For xcmd and regex parsers we prepare the way to override the default file kind letter, F. Though using this in regex parser is not recommend. Try not using F as a kind letter in your regex parser. In xcmd parser you may have no choice if the back-end tags file generator uses F for its own purpose.

Usage

For overriding add fileKind long flag --langdef=LANG option. Following is an example to use Z as a kind letter in a language named foo:

$ ctags --langdef=foo'{fileKind=Z}' ...

Single quote is used here to avoid the expansion and evaluate the breaths by shell.
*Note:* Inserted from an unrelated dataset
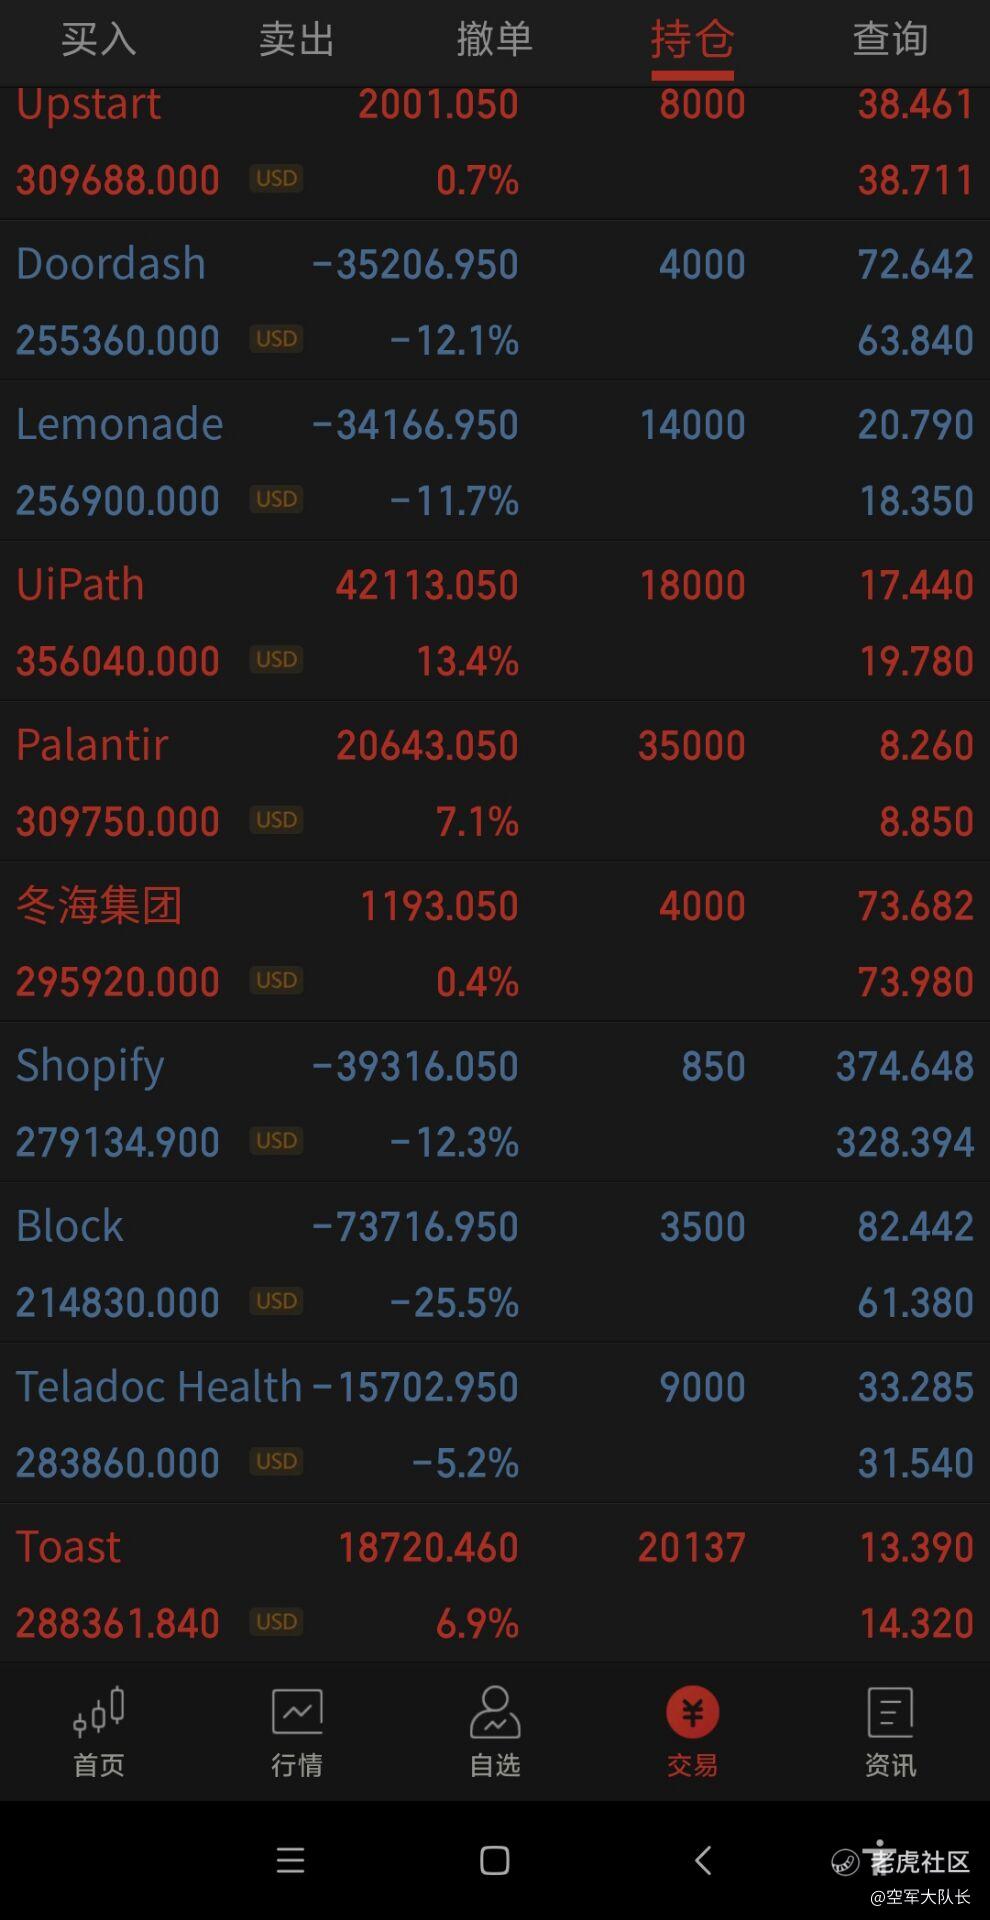Tap the Android recent apps menu icon
The width and height of the screenshot is (990, 1920).
click(290, 1860)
To know the fileKind of languages, use --list-file-kind:

$ ctags --list-file-kind
Ada F
Ant F
Asm F
...
Ruby !
...

Submitting an optlib to universal-ctags project

You are welcome.

universal-ctags provides a facility for "Option library". Read "Option library" about the concept and usage first.

Here I will explain how to merge your .ctags into universal-ctags as part of option library. Here I assume you consider contributing an option library in which a regex based language parser is defined. See How to Add Support for a New Language to Exuberant Ctags (EXTENDING) about the way to how to write a regex based language parser. In this section I explains the next step.

I use Swine as the name of programming language which your parser deals with. Assume source files written in Swine language have a suffix .swn. The file name of option library is swine.ctags.

Copyright notice, contact mail address and license term

Put these information at the header of swine.ctags.

An example taken from data/optlib/ctags.ctags

#
#
#  Copyright (c) 2014, Red Hat, Inc.
#  Copyright (c) 2014, Masatake YAMATO
#
#  Author: Masatake YAMATO <yamato@redhat.com>
#
# This program is free software; you can redistribute it and/or
# modify it under the terms of the GNU General Public License
# as published by the Free Software Foundation; either version 2
# of the License, or (at your option) any later version.
#
# This program is distributed in the hope that it will be useful,
# but WITHOUT ANY WARRANTY; without even the implied warranty of
# MERCHANTABILITY or FITNESS FOR A PARTICULAR PURPOSE.  See the
# GNU General Public License for more details.
#
# You should have received a copy of the GNU General Public License
# along with this program; if not, write to the Free Software
# Foundation, Inc., 51 Franklin Street, Fifth Floor, Boston, MA 02110-1301,
# USA.
#
#
...

"GPL version 2 or later version" is needed here. Option file is not linked to ctags command. However, I have a plan to write a translator which generates .c file from a given option file. As the result the .c file is built into ctags command. In such case "GPL version 2 or later version" may be required.

Units test cases

We, universal-ctags developers don't have enough time to learn all languages supported by ctags. In other word, we cannot review the code. Only test cases help us to know whether a contributed option library works well or not. We may reject any contribution without a test case.

Read "Using Units" about how to write Units test cases. Don't write one big test case. Some smaller cases are helpful to know about the intent of the contributor.

  • Units/sh-alias.d
  • Units/sh-comments.d
  • Units/sh-quotes.d
  • Units/sh-statements.d

are good example of small test cases. Big test cases are good if smaller test cases exist.

See also parser-m4.r/m4-simple.d especially parser-m4.r/m4-simple.d/args.ctags. Your test cases need ctags having already loaded your option library, swine.ctags. You must specify loading it in the test case own args.ctags.

Assume your test name is swine-simile.d. Put --option=swine in Units/swine-simile.d/args.ctags.

Makefile.in

Add your optlib file, swine.ctags to PRELOAD_OPTLIB variable of Makefile.in.

If you don't want your optlib loaded automatically when ctags starting up, put your optlib file to OPTLIB of Makefile.in instead of PRELOAD_OPTLIB.

Verification

Let's verify all your work here.

  1. Run the tests and check whether your test case is passed or failed:

    $ make units
    
  2. Verify your files are installed as expected:

    $ mkdir /tmp/tmp
    $ ./configure --prefix=/tmp/tmp
    $ make
    $ make install
    $ /tmp/tmp/ctags -o - --option=swine something_input.swn
    

Pull-request

Remember your .ctags is treasure and can be shared as a first class software component in universal-ctags. Again, pull-requests are welcome.